L’expulsion inadmissible d’un ressortissant étranger vers un [quelconque] pays tiers

ATF 149 IV 231 | TF, 06.03.2023, 6B_627/2022*

Le Tribunal fédéral annule l’expulsion d’un ressortissant tibétain, prononcée «vers un Etat tiers, à l’exception de la République populaire de Chine». Une telle expulsion est contraire au droit fédéral, dès lors qu’il n’a pas été établi que l’intéressé disposait effectivement d’un droit de séjour dans un autre Etat.

Faits

Un ressortissant tibétain, arrivé en Suisse à l’âge de douze ans avec sa famille, est au bénéfice d’un permis F, soit d’une admission provisoire en qualité de réfugié à qui l’asile n’a pas été accordé.

Par jugement du 19 mai 2021, le Tribunal correctionnel de l’arrondissement de Lausanne le condamne, notamment pour agression et brigandage, à une peine privative de liberté et à une amende. Il renonce cependant à prononcer son expulsion (art. 66a al. 2 CP). Sur appel du Ministère public vaudois, la Cour d’appel pénale du Tribunal cantonal vaudois prononce l’expulsion du condamné pour une durée de huit ans, vers un pays tiers, à l’exception de la République populaire de Chine.

Le condamné exerce un recours en matière pénale auprès du Tribunal fédéral, lequel doit déterminer si cette expulsion est possible.

Droit

Le Tribunal fédéral rappelle que les obstacles à l’expulsion, au sens de l’art. 66d al. 1 CP, doivent être pris en compte au moment du prononcé de l’expulsion, si ces circonstances sont stables et déterminables de manière définitive.

Le recourant n’étant pas un réfugié, il invoque l’art. 66d al. 1 lit. b CP, fondé sur le principe de non-refoulement vers un Etat dans lequel une personne risque la torture ou tout autre traitement ou peines cruels, inhumains ou dégradants (en particulier, art. 25 al. 3 Cst et art. 3 CEDH).

Le Tribunal cantonal vaudois a admis qu’en cas d’expulsion vers la République populaire de Chine, le recourant risquait de subir des traitements inhumains ou dégradants compte tenu de son ethnie tibétaine. En particulier, le recourant a produit des pièces selon lesquelles une cinquantaine d’expert·e·s indépendant·e·s des droits humains des Nations Unies critiquaient la Chine, notamment concernant la répression exercée à l’encontre des minorités ethniques et religieuses au Tibet. La jurisprudence du Tribunal administratif fédéral s’oppose aussi au renvoi d’une personne d’ethnie tibétaine vers la Chine.

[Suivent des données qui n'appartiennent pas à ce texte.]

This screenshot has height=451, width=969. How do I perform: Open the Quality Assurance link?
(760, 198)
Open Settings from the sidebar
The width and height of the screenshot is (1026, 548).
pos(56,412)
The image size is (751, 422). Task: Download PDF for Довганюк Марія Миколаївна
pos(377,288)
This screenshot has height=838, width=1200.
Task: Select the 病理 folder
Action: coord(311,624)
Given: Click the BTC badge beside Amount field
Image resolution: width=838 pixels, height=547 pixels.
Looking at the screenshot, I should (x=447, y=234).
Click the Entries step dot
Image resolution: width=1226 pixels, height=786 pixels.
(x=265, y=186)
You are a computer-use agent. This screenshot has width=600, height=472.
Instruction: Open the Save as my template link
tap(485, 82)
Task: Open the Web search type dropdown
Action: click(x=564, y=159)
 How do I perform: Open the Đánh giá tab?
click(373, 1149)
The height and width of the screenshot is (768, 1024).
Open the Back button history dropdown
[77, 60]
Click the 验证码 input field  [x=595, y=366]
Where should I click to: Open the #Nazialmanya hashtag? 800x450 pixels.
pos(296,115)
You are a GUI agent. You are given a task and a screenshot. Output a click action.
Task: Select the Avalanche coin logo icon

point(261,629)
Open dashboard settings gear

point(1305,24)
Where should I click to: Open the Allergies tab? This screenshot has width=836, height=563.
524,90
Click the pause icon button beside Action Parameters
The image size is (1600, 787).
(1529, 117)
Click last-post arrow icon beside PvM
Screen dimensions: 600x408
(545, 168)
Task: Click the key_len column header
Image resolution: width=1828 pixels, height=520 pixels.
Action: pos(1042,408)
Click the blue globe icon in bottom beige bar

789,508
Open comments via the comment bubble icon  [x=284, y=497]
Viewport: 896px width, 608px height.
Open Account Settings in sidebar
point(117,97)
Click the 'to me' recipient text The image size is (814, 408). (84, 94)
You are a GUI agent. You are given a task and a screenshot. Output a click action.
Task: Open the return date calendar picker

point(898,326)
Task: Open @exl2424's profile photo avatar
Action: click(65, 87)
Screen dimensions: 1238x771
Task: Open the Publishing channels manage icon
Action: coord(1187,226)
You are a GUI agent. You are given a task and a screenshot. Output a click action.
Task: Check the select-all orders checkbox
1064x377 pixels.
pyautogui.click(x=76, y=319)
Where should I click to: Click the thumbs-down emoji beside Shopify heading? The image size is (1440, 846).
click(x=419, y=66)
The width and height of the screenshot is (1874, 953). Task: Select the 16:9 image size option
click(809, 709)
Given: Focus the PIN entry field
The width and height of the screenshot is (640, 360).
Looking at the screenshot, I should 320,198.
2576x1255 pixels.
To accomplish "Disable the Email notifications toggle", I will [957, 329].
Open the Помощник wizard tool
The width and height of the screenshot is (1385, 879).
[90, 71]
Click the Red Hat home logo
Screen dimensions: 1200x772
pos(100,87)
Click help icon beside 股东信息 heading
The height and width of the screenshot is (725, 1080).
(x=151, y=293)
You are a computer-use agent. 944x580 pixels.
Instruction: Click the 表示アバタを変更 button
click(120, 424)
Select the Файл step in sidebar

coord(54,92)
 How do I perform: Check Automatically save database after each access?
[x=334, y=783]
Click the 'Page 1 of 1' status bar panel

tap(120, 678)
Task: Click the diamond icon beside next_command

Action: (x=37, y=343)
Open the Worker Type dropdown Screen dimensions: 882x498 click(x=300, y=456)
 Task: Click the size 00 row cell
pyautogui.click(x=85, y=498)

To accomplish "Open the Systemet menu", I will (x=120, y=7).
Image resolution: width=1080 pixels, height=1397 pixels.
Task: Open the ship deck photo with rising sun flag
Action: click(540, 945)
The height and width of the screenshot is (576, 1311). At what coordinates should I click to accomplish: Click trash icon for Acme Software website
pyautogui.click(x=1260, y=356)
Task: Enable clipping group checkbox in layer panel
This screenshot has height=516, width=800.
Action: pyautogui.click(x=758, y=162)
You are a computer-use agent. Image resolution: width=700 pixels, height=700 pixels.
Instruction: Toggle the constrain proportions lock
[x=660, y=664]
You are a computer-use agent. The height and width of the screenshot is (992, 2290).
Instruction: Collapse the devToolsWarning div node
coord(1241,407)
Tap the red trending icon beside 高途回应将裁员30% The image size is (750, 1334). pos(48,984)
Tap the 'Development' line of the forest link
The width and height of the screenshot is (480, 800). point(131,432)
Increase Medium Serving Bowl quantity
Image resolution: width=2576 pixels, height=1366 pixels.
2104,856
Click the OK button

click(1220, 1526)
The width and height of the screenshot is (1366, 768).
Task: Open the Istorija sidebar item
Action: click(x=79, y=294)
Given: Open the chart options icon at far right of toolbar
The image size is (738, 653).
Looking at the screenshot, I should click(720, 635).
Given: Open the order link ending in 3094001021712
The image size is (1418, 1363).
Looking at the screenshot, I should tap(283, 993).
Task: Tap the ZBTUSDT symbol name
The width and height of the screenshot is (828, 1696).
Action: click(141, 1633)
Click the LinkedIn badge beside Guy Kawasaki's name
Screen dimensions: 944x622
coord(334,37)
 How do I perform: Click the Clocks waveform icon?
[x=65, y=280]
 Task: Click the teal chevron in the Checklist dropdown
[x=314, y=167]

C’est la raison pour laquelle le Tribunal cantonal vaudois a prononcé l’expulsion vers un Etat tiers «à l’exception de la République populaire de Chine». Aux yeux du Tribunal fédéral, cette décision suit une approche abstraite. En tant qu’il prononce l’expulsion, un jugement ne peut pas se fonder sur des suppositions. Il n’est pas possible, sur la base du jugement cantonal, de déterminer si le recourant, ressortissant de la République populaire de Chine, pourrait s’établir dans un autre pays du monde.

Le Tribunal cantonal avait bien conscience de cela, puisqu’il avait lui-même constaté que le recourant n’avait pas de lien avec un autre pays que son pays d’origine et la Suisse. En effet, il parlait le tibétain avec sa famille, n’avait pas de connaissances en mandarin et ne disposait pas d’un passeport de la République populaire de Chine.

Le Tribunal fédéral relève en sus qu’une telle approche reviendrait à admettre qu’une expulsion serait toujours possible en cas de risque de traitements inhumains ou dégradants, par le simple fait d’expulser la personne condamnée vers tout autre pays que ceux où elle y serait exposée.

Il est vrai que, concernant les personnes tibétaines, le Conseil fédéral a spécifié dans sa réponse à une interpellation parlementaire de 2017 (réponse du 15 novembre 2017 du Conseil fédéral concernant l’interpellation 17.3917 de la Conseillère nationale Barbara Gysi – Sécurité des procédures liées au renvoi des requérants d’asile tibétains déboutés) qu’elles pouvaient être renvoyées dans un «Etat tiers». Cette notion doit néanmoins se comprendre à la lumière du droit des étrangers (en particulier, art. 83 al. 1 et 2 LEI), ce qui suppose que la personne dispose d’un droit de séjour dans l’Etat de renvoi.

Partant, l’instance inférieure a violé le droit fédéral en prononçant l’expulsion «vers un pays tiers, à l’exclusion de la République populaire de Chine». Le Tribunal fédéral réforme donc l’arrêt cantonal en ce sens qu’il est renoncé au prononcé de l’expulsion, et renvoie la cause à la Cour cantonale pour qu’elle statue sur les frais et dépens cantonaux.